Longer lifespans and modern lifestyles will change medicine and consumer habits.

Changes in global demographics will bring significant opportunities for societies and businesses. There are several forces underpinning this megatrend, including aging populations, automation and differences in generational consumer spending habits.

Aging populations in global economies

Most major economies are undergoing powerful shifts in their demographic profiles—and in most cases the shift is towards an older population.

These trends are likely to change the outlook for household spending, inflation, healthcare, economic growth and government policy—tilting toward an older demographic. Aging and the resulting decline in the labor force will hence require dramatic social, medical and technological changes.

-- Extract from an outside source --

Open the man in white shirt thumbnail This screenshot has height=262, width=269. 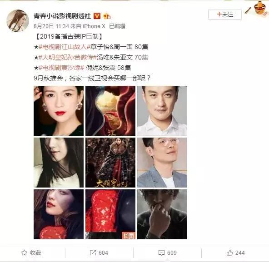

Projected world population of 60+ age group

Source: United Nations World Population Prospects: The 2017 Revision

There are already more over-65s in Asia than there are people in the United States. In fact, by 2042—in just a quarter of a century—there will be more over-65s in Asia than the populations of the Eurozone and North America combined.1

The radically different priorities of younger generations

Younger consumers are growing up with distinctly different spending priorities versus their parents and grandparents. This will be reflected in what they eat (healthier, fresher food) and how they spend time (streaming content and gaming) to how they save money (sharing economy, low cost travel) and how they invest (focused on sustainability).


As longer lifespans and modern lifestyles change medicine and consumer habits, healthcare will become a bigger share of household and government spending. We expect companies with innovative technologies and solutions to provide better care at lower costs, to be best positioned for long-term growth.